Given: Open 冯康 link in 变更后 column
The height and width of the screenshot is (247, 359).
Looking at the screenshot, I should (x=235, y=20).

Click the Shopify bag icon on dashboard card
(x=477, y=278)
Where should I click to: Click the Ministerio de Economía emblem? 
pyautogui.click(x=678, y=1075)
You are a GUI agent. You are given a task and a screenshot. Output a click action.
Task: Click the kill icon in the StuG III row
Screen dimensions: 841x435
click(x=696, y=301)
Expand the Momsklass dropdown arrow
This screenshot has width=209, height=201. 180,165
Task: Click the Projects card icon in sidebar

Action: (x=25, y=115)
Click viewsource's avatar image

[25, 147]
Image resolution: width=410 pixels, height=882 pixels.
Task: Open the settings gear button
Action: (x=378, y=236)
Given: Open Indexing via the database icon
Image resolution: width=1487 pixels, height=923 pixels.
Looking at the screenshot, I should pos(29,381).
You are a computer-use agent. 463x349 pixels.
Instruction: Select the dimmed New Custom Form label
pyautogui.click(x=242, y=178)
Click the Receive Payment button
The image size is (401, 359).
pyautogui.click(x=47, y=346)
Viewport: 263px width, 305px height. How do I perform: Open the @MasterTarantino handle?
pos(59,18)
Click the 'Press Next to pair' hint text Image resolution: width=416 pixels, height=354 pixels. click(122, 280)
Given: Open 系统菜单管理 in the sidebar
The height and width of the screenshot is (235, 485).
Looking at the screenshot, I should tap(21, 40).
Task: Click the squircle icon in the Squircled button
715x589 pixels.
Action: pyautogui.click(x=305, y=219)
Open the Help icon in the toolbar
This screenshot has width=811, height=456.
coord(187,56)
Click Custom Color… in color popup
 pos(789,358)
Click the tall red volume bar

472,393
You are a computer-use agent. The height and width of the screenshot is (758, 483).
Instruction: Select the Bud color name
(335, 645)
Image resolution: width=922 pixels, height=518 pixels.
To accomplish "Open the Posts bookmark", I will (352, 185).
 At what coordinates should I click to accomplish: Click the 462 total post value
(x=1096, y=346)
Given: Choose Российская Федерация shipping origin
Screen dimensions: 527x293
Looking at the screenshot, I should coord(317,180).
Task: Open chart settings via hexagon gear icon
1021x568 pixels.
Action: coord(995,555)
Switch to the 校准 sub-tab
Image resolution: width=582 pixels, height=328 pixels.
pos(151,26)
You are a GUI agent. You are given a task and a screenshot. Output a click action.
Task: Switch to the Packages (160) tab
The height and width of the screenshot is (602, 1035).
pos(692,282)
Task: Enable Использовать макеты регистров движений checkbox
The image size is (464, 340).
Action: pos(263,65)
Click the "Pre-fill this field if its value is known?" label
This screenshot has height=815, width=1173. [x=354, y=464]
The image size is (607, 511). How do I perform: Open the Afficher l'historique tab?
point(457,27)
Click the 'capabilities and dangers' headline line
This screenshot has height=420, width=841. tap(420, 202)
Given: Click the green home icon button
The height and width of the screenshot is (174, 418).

» **Written instruction**:
Write out all the lines above again, putting "Display size" in place of every "Screen dimensions" and keeping everything else the same.

» **Reply to the task**:
Given: Open 冯康 link in 变更后 column
The height and width of the screenshot is (247, 359).
Looking at the screenshot, I should (x=235, y=20).

Click the Shopify bag icon on dashboard card
(x=477, y=278)
Where should I click to: Click the Ministerio de Economía emblem? 
pyautogui.click(x=678, y=1075)
You are a GUI agent. You are given a task and a screenshot. Output a click action.
Task: Click the kill icon in the StuG III row
Display size: 841x435
click(x=696, y=301)
Expand the Momsklass dropdown arrow
This screenshot has width=209, height=201. 180,165
Task: Click the Projects card icon in sidebar

Action: (x=25, y=115)
Click viewsource's avatar image

[25, 147]
Image resolution: width=410 pixels, height=882 pixels.
Task: Open the settings gear button
Action: (x=378, y=236)
Given: Open Indexing via the database icon
Image resolution: width=1487 pixels, height=923 pixels.
Looking at the screenshot, I should pos(29,381).
You are a computer-use agent. 463x349 pixels.
Instruction: Select the dimmed New Custom Form label
pyautogui.click(x=242, y=178)
Click the Receive Payment button
The image size is (401, 359).
pyautogui.click(x=47, y=346)
Viewport: 263px width, 305px height. How do I perform: Open the @MasterTarantino handle?
pos(59,18)
Click the 'Press Next to pair' hint text Image resolution: width=416 pixels, height=354 pixels. click(122, 280)
Given: Open 系统菜单管理 in the sidebar
The height and width of the screenshot is (235, 485).
Looking at the screenshot, I should tap(21, 40).
Task: Click the squircle icon in the Squircled button
715x589 pixels.
Action: pyautogui.click(x=305, y=219)
Open the Help icon in the toolbar
This screenshot has width=811, height=456.
coord(187,56)
Click Custom Color… in color popup
 pos(789,358)
Click the tall red volume bar

472,393
You are a computer-use agent. The height and width of the screenshot is (758, 483).
Instruction: Select the Bud color name
(335, 645)
Image resolution: width=922 pixels, height=518 pixels.
To accomplish "Open the Posts bookmark", I will (352, 185).
 At what coordinates should I click to accomplish: Click the 462 total post value
(x=1096, y=346)
Given: Choose Российская Федерация shipping origin
Display size: 527x293
Looking at the screenshot, I should coord(317,180).
Task: Open chart settings via hexagon gear icon
1021x568 pixels.
Action: coord(995,555)
Switch to the 校准 sub-tab
Image resolution: width=582 pixels, height=328 pixels.
pos(151,26)
You are a GUI agent. You are given a task and a screenshot. Output a click action.
Task: Switch to the Packages (160) tab
The height and width of the screenshot is (602, 1035).
pos(692,282)
Task: Enable Использовать макеты регистров движений checkbox
The image size is (464, 340).
Action: pos(263,65)
Click the "Pre-fill this field if its value is known?" label
This screenshot has height=815, width=1173. [x=354, y=464]
The image size is (607, 511). How do I perform: Open the Afficher l'historique tab?
point(457,27)
Click the 'capabilities and dangers' headline line
This screenshot has height=420, width=841. tap(420, 202)
Given: Click the green home icon button
The height and width of the screenshot is (174, 418).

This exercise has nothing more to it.